[Page excerpt]
*****
US official: Iran won't get a better deal

Senior US official says the window for reaching a deal with Iran won't be open for much longer.

Arutz Sheva Staff ,

Nuclear talks in Vienna
Nuclear talks in Vienna
Reuters

With the new Iranian government about to take office, US officials are stressing that Iran will not win more concessions by attempting to renegotiate the understandings reached in Vienna, Barak Ravid of Axios reported on Wednesday.

While the US hoped an agreement on returning to the 2015 nuclear deal would be reached before hardliner Ebrahim Raisi takes office, the negotiations have been suspended by the Iranians until the new government can form its own negotiating team.

Ali Bagheri-Kani, a conservative diplomat and leading critic of the 2015 deal, is reportedly the leading candidate to serve as foreign minister. If appointed, he will then form the new negotiating team.

Recent press reports indicate that Raisi intends to take a tougher line than his predecessor, Hassan Rouhani, on a return to the deal.

A senior US official involved in the nuclear talks told Ravid that the Biden administration is monitoring the public debate in Iran but hasn't heard anything definitive about the incoming government's position.

The official stressed that the window for reaching a deal won't be open for much longer, and the Iranians should return to the table quickly.

“We also hope they don’t think they will get more than the previous government because they are tougher," the official told Ravid.
*****
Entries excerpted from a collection
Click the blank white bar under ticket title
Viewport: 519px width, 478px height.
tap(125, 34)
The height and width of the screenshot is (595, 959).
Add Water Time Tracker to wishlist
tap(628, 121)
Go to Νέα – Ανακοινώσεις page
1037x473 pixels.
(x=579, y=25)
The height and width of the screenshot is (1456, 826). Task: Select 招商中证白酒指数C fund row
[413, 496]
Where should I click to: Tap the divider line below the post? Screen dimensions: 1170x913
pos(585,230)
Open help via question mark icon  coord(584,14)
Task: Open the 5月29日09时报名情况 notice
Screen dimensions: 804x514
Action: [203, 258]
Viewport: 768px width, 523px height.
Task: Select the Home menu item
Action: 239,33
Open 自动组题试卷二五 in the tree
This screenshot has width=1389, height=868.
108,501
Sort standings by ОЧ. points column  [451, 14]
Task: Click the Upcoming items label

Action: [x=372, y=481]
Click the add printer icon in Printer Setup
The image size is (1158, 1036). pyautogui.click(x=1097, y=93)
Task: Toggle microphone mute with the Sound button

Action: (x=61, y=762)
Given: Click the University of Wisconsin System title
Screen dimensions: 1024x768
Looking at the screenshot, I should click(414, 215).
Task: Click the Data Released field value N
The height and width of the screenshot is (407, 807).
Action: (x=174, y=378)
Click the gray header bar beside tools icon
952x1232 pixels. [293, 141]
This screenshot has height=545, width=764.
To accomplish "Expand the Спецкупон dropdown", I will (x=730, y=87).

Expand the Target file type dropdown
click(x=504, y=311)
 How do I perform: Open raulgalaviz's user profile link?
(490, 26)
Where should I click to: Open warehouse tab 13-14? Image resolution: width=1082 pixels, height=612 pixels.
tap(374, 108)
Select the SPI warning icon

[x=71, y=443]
*****
[Task set]
1. Sum up the report on the US–Iran nuclear talks in two sentences.
2. Carry the report on the US–Iran nuclear talks forward from its final sentence.

[Outputs for the tasks]
1. With hardliner Ebrahim Raisi about to take office, Iran has suspended the Vienna negotiations on returning to the 2015 nuclear deal until the new government forms its own negotiating team. US officials stress that Iran will not win more concessions by trying to renegotiate the understandings reached in Vienna, and a senior official warned that the window for a deal won't be open for much longer.

2.
"It’s not about being tougher, it's about fully implementing the terms of the 2015 nuclear deal. The U. position will not change, and the Iranians will not be able to reinvent the nuclear deal or be in a situation where they do less and we do more," the official stressed.

The official said there could be a point in the next few months at which it will no longer be worth returning to the 2015 deal because Iran's nuclear program will have advanced to the point where the limitations under the 2015 deal won't produce the intended one year “breakout time” to produce enough enriched uranium for a bomb.

“There is a deal on the table, and if the Iranians want to lift sanctions they have a way to do it,” said the official.

Iran has insisted on a removal of all the sanctions that have been imposed on it as a precondition for returning to the deal, while the Biden administration has insisted that some will remain if they were imposed over other concerns, including human rights and Iran's support for extremist movements.